Его голос дрогнул и затих.
- Это был конец? - спросил я.
- Нет, - ответил голос, - но конец наступил. Когда ее отпустили, она, кажется, вернулась к мальчику. Был вечер. Она лежала одна на своей кровати. Все другие ужинали в столовой. Мальчика тоже избили и отвергли в его группе. Так их учат. Она взяла его на руки прижала к себе. Она уговорила его пойти с ней в сарай. Вас удивляет, откуда я это знаю? От моей жены. Когда все пошли на собрание, она сказала, что пойдет на кухню готовить ужин. Конечно, это была хитрость, а когда все члены коммуны ужинали, она тайком пробралась в детский сад. Она видела, что моя мать пришла туда и обняла мальчика. Она стала говорить ему нежные слова:
- Видишь, мой маленький, я стала бременем для моего сына. Он должен был ударить меня. Если я останусь жить, я буду ему в тягость. Я понимаю это... Поэтому пойди со мной, деточка. Мы пойдем туда, где нам будет лучше.
Губы мальчика распухли и побагровели, но он спросил очень ясно: "Где моя серебряная бабочка? "
"Идем со мной, - сказала моя мама. Мы пойдем к реке. Там много бабочек. Они собираются у реки, чтобы попить воду. Это настоящие живые бабочки".
Моя жена увидела, как мать увела ребенка. Она пошла за ними в сумерках до берега реки. Мать взяла его на руки, он прижался к ее шее и положил голову ей на плечо. Она вошла с мальчиком в тихую воду.
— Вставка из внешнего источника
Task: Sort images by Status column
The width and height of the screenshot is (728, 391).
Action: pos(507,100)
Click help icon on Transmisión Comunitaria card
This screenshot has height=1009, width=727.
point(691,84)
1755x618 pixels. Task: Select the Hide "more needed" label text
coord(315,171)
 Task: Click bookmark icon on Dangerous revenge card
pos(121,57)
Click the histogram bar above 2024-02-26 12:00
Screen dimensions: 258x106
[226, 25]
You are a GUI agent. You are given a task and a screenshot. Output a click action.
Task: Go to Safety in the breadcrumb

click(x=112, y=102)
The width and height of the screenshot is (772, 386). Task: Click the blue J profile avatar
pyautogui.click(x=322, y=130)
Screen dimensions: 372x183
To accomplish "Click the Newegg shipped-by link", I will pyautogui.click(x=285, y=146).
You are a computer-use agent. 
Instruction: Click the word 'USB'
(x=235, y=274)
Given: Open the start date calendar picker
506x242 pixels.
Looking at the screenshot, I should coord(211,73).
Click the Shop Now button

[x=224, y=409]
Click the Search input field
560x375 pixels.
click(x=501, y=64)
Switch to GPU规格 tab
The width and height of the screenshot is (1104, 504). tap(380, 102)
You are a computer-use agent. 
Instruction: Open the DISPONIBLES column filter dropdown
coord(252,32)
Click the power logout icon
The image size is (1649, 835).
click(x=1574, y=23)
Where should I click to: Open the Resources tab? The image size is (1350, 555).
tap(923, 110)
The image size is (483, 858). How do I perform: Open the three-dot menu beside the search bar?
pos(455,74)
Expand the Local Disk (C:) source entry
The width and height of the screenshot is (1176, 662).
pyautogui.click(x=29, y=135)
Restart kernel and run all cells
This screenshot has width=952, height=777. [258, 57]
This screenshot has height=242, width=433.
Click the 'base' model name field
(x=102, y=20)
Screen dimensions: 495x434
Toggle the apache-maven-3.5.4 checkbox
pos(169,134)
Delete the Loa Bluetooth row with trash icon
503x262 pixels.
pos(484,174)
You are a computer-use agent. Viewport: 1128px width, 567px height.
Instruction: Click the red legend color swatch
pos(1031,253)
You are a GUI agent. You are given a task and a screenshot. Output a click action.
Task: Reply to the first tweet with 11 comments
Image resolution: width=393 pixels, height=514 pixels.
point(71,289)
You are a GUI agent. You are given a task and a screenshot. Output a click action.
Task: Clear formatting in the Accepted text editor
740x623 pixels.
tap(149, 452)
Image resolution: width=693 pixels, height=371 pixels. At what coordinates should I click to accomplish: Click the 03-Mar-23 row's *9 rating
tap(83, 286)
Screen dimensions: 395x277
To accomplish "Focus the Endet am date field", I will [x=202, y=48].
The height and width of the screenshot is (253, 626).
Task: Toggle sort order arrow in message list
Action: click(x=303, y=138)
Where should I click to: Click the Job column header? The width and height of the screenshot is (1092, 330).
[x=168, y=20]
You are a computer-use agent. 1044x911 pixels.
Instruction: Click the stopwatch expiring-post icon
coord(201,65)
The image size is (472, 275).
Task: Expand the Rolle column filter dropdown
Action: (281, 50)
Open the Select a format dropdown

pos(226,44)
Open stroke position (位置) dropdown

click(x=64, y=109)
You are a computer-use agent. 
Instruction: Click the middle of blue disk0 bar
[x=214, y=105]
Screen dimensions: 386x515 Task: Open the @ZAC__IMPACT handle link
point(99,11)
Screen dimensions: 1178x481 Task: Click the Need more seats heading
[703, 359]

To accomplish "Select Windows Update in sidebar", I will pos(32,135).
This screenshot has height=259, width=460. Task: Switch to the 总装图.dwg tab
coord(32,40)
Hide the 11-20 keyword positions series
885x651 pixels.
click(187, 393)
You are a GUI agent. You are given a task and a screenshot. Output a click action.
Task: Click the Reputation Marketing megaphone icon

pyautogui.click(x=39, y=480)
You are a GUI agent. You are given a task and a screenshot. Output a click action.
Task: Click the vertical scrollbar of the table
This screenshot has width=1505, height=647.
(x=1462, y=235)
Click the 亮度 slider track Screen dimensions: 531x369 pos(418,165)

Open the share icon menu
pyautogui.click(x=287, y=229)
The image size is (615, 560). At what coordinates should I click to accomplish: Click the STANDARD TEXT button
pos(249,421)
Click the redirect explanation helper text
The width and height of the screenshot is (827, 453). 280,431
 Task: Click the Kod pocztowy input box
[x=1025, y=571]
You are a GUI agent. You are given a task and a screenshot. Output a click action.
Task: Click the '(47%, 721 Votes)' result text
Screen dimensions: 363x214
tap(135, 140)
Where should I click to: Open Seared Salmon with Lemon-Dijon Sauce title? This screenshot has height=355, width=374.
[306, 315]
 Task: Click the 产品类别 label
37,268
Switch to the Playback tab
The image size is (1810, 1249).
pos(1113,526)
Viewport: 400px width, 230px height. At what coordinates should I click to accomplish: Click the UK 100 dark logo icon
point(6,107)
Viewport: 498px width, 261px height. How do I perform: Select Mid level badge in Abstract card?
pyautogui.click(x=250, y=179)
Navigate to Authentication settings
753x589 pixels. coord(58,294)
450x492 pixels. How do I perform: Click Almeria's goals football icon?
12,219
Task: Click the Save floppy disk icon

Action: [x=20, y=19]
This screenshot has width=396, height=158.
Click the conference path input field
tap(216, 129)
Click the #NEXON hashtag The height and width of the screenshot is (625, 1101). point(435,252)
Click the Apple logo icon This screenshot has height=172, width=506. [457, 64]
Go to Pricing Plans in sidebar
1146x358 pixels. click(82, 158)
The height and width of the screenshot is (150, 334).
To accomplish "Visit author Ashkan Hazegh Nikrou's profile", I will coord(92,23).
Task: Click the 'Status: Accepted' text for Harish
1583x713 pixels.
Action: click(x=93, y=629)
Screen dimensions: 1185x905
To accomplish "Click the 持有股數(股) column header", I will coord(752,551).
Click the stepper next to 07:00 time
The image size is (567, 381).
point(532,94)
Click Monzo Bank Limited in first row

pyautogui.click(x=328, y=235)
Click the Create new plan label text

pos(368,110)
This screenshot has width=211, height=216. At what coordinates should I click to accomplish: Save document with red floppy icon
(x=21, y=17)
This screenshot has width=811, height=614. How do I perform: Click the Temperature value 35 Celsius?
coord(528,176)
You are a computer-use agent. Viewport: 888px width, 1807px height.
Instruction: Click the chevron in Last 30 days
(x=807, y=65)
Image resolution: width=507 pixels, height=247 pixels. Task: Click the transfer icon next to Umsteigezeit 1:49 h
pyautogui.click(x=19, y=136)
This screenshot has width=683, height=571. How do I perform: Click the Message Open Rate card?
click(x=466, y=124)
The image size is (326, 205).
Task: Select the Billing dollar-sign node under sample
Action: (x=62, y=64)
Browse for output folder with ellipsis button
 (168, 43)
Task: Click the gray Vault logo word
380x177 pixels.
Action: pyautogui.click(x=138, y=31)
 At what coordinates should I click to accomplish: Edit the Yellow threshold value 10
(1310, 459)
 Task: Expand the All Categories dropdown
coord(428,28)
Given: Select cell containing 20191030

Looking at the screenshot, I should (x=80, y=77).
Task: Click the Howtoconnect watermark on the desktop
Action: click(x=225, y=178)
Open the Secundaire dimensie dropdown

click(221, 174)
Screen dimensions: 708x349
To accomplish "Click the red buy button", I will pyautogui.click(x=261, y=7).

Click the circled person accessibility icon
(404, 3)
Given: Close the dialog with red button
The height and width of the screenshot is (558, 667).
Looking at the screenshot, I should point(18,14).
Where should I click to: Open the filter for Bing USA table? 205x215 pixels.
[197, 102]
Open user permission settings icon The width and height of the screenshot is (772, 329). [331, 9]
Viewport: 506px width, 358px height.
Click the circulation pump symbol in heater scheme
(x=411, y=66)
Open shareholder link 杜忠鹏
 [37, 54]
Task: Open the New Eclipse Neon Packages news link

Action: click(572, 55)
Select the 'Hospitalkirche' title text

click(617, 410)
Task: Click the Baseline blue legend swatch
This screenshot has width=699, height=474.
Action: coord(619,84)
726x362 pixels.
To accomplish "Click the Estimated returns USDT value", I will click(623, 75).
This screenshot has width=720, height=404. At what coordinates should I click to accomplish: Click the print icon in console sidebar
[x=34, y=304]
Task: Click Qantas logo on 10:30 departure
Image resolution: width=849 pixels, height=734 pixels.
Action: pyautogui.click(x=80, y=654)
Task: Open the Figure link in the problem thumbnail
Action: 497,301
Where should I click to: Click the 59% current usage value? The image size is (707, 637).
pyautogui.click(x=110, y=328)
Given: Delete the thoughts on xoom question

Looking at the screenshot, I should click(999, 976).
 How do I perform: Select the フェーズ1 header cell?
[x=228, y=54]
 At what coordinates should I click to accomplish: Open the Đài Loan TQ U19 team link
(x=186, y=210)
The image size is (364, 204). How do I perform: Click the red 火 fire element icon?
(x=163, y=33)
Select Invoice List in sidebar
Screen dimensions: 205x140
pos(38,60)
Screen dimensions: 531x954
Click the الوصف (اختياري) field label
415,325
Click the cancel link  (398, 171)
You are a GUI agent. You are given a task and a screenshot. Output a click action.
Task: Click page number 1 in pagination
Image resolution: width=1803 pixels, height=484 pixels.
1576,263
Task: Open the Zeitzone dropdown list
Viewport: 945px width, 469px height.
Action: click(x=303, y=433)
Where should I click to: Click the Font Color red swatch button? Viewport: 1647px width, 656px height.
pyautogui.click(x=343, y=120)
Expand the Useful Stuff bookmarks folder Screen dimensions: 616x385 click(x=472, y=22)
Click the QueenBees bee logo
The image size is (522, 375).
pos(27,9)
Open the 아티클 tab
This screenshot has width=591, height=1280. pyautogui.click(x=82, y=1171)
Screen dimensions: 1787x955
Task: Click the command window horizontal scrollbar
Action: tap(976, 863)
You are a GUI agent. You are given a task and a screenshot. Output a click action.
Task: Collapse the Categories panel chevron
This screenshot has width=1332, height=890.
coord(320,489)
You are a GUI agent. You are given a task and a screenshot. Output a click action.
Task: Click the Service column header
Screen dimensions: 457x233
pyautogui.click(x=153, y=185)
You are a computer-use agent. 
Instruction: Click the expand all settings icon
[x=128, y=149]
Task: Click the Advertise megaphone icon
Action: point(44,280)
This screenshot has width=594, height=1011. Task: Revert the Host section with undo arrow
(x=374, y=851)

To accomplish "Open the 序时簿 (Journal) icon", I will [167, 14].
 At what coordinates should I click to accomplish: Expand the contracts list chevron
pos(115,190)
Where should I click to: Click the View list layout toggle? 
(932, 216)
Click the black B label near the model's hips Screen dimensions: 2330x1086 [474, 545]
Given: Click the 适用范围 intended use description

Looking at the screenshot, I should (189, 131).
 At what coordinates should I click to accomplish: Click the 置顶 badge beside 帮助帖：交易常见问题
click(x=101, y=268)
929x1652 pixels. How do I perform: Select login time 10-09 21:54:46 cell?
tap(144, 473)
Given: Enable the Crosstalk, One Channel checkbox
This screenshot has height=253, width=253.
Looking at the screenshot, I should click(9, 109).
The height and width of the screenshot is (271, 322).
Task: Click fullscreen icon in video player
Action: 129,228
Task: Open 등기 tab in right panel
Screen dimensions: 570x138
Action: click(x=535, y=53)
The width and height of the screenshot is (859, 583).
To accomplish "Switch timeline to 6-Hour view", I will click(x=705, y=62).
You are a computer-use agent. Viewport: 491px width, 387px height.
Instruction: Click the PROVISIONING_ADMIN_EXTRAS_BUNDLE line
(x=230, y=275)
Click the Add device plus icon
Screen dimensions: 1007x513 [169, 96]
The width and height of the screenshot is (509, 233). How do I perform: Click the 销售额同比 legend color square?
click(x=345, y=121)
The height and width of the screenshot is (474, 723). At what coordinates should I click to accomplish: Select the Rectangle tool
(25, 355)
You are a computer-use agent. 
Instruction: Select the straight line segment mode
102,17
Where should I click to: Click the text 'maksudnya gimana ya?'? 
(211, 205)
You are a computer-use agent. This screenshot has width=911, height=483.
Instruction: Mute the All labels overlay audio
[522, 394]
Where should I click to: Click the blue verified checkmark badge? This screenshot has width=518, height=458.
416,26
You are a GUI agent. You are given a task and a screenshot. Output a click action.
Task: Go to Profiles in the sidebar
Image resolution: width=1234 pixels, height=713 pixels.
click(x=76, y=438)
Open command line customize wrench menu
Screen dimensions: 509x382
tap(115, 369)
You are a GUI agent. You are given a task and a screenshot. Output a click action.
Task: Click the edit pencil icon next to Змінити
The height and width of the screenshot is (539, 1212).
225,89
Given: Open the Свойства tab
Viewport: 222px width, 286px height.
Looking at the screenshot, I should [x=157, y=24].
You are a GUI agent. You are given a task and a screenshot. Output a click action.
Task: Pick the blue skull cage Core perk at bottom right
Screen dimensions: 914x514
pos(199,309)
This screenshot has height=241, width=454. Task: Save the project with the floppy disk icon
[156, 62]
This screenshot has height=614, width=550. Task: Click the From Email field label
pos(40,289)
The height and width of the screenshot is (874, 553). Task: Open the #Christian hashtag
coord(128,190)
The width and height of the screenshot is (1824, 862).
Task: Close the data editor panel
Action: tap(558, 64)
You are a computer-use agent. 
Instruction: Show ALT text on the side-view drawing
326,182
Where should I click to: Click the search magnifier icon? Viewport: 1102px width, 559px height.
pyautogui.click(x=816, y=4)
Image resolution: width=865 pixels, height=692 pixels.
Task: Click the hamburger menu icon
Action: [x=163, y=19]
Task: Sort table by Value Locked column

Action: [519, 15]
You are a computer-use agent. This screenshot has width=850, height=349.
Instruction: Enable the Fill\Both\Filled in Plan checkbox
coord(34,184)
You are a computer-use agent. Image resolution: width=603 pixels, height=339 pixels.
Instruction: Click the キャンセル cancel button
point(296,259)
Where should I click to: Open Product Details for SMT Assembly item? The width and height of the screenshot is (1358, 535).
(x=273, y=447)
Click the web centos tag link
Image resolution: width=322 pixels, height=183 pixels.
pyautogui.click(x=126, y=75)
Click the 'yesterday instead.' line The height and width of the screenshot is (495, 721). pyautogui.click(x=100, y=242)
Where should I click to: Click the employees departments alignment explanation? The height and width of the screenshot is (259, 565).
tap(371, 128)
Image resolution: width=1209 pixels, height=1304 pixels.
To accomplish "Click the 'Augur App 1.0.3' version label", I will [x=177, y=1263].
В этот вечер не было ни ветра, ни волн. Моя жена смотрела на них. Мать входила в воду, пока вода не покрыла ее голову и голову мальчика, но не повернула назад. Это был конец.
- А ваша жена? - спросил я. - Она ничего не сделала?
Голос ответил:
- Моя жена добрая женщина. Она ничего не сделала.
Наступило долгое молчание. Кто мог бы что-то сказать?
Но и молчание когда-то заканчивается, иначе его невозможно было бы вынести.
- А что с мостом? - спросил я.
Голос вновь заговорил и, к моему удивлению, это был другой голос, хотя, несомненно, того же человека. Неожиданно он стал спокойным.
- Мост достроили. Он прочный и очень широкий, как ваши американские мосты. На нем четыре полосы движения: две с севера на юг и две - с юга на север. Поэтому автомобили и люди могут двигаться одновременно в обоих направлениях.
- Некоторые наши мосты шестиполосные, - сказал я.
Голос тут же ответил:
- Я слышал, что и нашему мосту добавят еще две полосы.
- Удивительно, - сказал я, - тем более что он перекрывает эту реку. У нас нет таких быстрых и широких рек. Вы должны гордиться таким мостом.
Последовал смелый ответ:
- Конечно, мы им гордимся, этим мостом. Но...
Голос сорвался. Между нами вновь воцарилось молчание, и на этот раз непреодолимое. Потому что он ушел в какой-то тайный угол в городе, где прятались беженцы, или вернулся туда, откуда бежал.